This is the first Antone’s
anniversary poster to honor a local musician, Stevie Ray Vaughan.
Also honored by decree if not image are: Junior Walker,
Eural Dewitty, Albert Collins, Luther Tucker, and Sunnyland
Slim. All but Albert Collins and Luther Tucker had
died the previous year, Albert and Luther had died in 1983.
The venue was once again washing against financial shoals,
which just fueled that much more enthusiasm into the performances
during this show. The club endured, and is now located at
it’s fourth location back downtown. The crown-jewel
of Austin’s “Warehouse” entertainment district,
it is now located at 5th and Lavaca.
After Lou
Ann Barton left, the Triple Threat
Review wound down one notch to become Double
Trouble. The band was drummer Chris
Layton and bassist Tommy
Shannon - often joined by Reese Wynans
on the keyboards. The Montreux Jazz Festival
did for the band what the Newport Jazz Festival
had done for Muddy
Waters; it garnered media coverage that introduced
their music to a wider audience. An on-off -on again-off again
dance with David Bowie to front for his 1983
Serious Moonlight Tour came
to nothing but got the attention of John Hammond Sr.,
who recorded Texas Flood that same
year. That garnered two Grammy nominations, and was followed
the next year by Can’t Stand the Weather.

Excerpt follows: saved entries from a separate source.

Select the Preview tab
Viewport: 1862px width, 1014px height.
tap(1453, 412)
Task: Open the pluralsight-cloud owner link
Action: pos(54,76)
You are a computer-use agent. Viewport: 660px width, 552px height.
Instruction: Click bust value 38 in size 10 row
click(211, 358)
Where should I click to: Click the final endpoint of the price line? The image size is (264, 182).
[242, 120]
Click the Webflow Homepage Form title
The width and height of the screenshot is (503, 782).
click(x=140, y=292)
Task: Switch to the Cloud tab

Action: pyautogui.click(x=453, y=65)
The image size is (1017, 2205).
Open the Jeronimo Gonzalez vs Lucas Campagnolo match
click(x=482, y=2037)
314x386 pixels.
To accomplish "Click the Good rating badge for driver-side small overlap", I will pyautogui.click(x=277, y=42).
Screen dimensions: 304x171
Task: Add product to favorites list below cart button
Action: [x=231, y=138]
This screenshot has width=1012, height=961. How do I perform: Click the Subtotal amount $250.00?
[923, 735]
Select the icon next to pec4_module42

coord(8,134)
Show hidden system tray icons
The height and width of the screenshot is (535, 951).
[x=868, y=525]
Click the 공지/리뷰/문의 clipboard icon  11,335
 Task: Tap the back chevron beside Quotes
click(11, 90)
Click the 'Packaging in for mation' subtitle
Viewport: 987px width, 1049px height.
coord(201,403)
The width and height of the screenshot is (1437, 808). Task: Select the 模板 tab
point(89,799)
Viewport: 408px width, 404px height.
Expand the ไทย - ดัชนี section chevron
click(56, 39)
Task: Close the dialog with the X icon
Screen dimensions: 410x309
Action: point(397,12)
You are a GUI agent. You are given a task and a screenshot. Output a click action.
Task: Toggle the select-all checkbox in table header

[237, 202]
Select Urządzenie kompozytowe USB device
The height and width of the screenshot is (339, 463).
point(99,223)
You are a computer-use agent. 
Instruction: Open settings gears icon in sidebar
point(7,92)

In 1985 Soul to Soul was released,
with In Step coming in 1986. After
4 years, 4 albums and 4 tours, the pace caught up with Stevie
in one moment on a London stage when he collapsed. After the
tour ended he checked himself into a rehab program.
The Twenty-first Anniversary show was the last one seen
at the Guadalupe and 29th St venue. Accumulating physical
problems at the site were forcing relocation, but there was
still one more big anniversary show to do. Once again Sugar
Bear mc’ed the show. The local acts that were
included were stellar – Toni Price,
Storyville (with the great Malford
Milligan), Miss Lavelle White, Ugly
Americans (with Bob Schneider),
the Moellers, and the incredible Guy Forsyth
and his band. The Antone’s regulars were there, Derek
O’Brien, Sue Foley, George Rains, Kaz Kazanoff, Riley
Osborn and Sarah Brown. Also those
whose careers began at the club, such as Angela Strehli,
Lou Ann
Barton, Kim Wilson, Denny
Freeman, Jake Andrews and
Bill Carter, as well as other Austin musicians who
had developed there -- Charlie Sexton, W. C. Clark,
Will Sexton, Speedy Sparks, John X. Reed, Marcia Ball, David
Grissom and Ian Moore, among others.
Of course featured, as always at an Antone’s anniversary,
the ever-dwindling number of blues greats of the last generation,
Pinetop Perkins, Jimmy Rogers, Calvin “Fuzz”
Jones, Willie “Big Eyes” Smith, Earl King, Snooky
Pryor, Lazy Lester, Matt “Guitar” Murphy,
and the inimitable, Hubert Sumlin.
These groups and the individual musicians within them, played
their own sets and then together in ever changing groups changing
constantly in creative and eclectic combinations. This was a true celebration of the blues and the house that
has made that music a home in this city for over two decades.